Getting Flathub into its current state has been a long ongoing process. Here’s what we’ve been up to behind the scenes:
Last year, we concluded our first engagement with Codethink to build features into the Flathub web app to move from a build service to an app store. That includes accounts for users and developers, payment processing via Stripe, and the ability for developers to manage upload tokens for the apps they control. In parallel, James Westman has been working on app verification and the corresponding features in flat-manager to ensure app metadata accurately reflects verification and pricing, and to provide authentication for paying users for app downloads when the developer enables it. Only verified developers will be able to make direct uploads or access payment settings for their apps.
So far, the GNOME Foundation has acted as an incubator and legal host for Flathub even though it’s not purely a GNOME product or initiative. Distributing software to end users along with processing and forwarding payments and donations also has a different legal profile in terms of risk exposure and nonprofit compliance than the current activities of the GNOME Foundation. Consequently, we plan to establish an independent legal entity to own and operate Flathub which reduces risk for the GNOME Foundation, better reflects the independent and cross-desktop interests of Flathub, and provides flexibility in the future should we need to change the structure.
We’re currently in the process of reviewing legal advice to ensure we have the right structure in place before moving forward.
As Flathub is something we want to set outside of the existing Linux desktop and distribution space—and ensure we represent and serve the widest community of Linux users and developers—we’ve been working on a governance model that ensures that there is transparency and trust in who is making decisions, and why. We have set up a working group with myself and Martín Abente Lahaye from GNOME, Aleix Pol Gonzalez, Neofytos Kolokotronis, and Timothée Ravier from KDE, and Jorge Castro flying the flag for the Flathub community. Thanks also to Neil McGovern and Nick Richards who were also more involved in the process earlier on.
We don’t want to get held up here creating something complex with memberships and elections, so at first we’re going to come up with a simple/balanced way to appoint people into a board that makes key decisions about Flathub and iterate from there.
We have received one grant for 2023 of $100K from Endless Network which will go towards the infrastructure, legal, and operations costs of running Flathub and setting up the structure described above. (Full disclosure: Endless Network is the umbrella organisation which also funds my employer, Endless OS Foundation.) I am hoping to grow the available funding to $250K for this year in order to cover the next round of development on the software, prepare for higher operations costs (e.g., accounting gets more complex), and bring in a second full-time staff member in addition to Bartłomiej Piotrowski to handle enquiries, reviews, documentation, and partner outreach.
We’re currently in discussions with NLnet about funding further software development, but have been unfortunately turned down for a grant from the Plaintext Group for this year; this Schmidt Futures project around OSS sustainability is not currently issuing grants in 2023. However, we continue to work on other funding opportunities.

▸ **YOUR OBJECTIVE**
According to the Flathub update above, which service handles payment processing in the Flathub web app?

▸ **INFORMATION SUPPLIED**
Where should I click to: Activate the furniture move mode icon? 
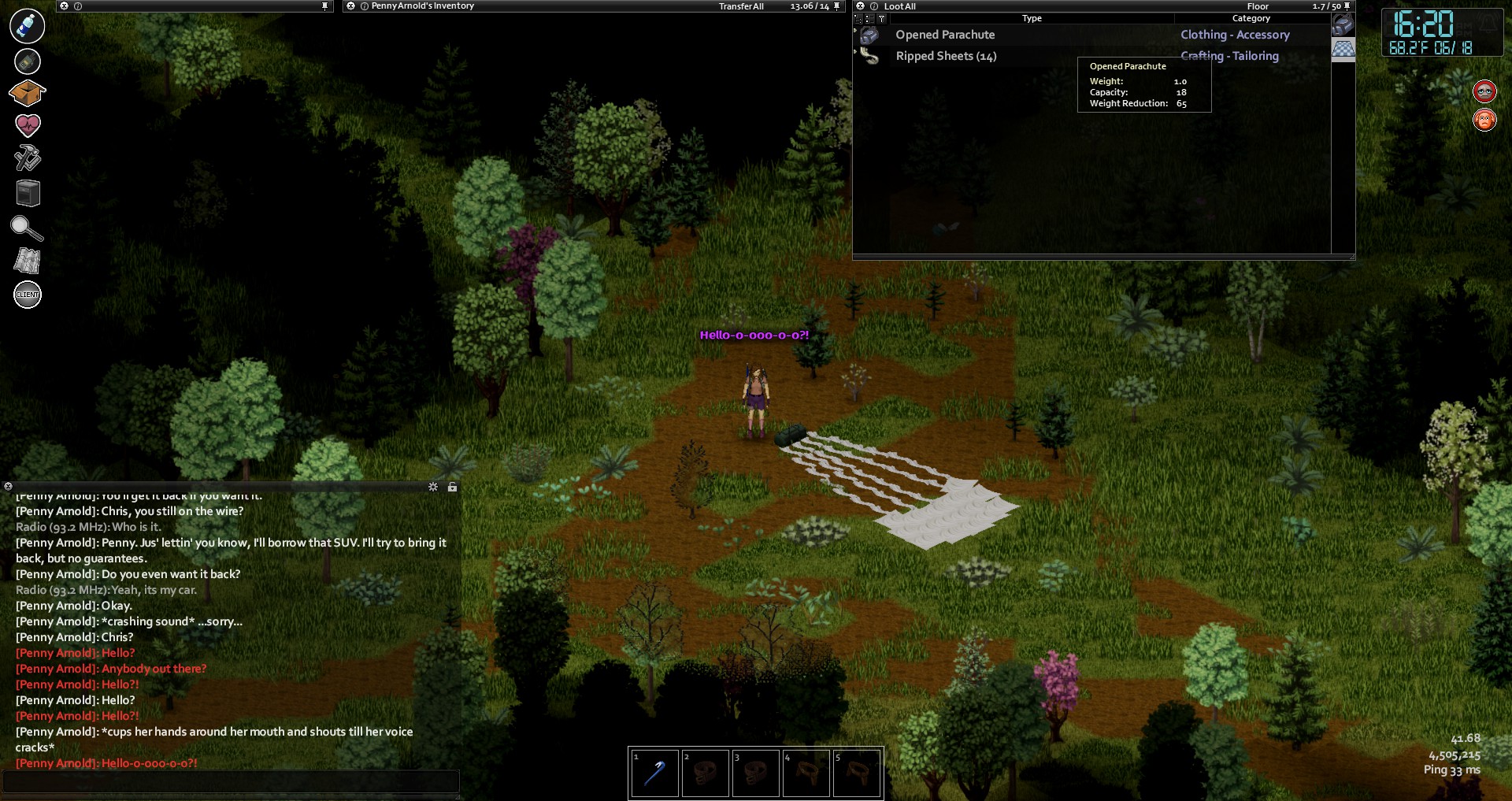(x=28, y=193)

▸ **SOLUTION BELOW**
Stripe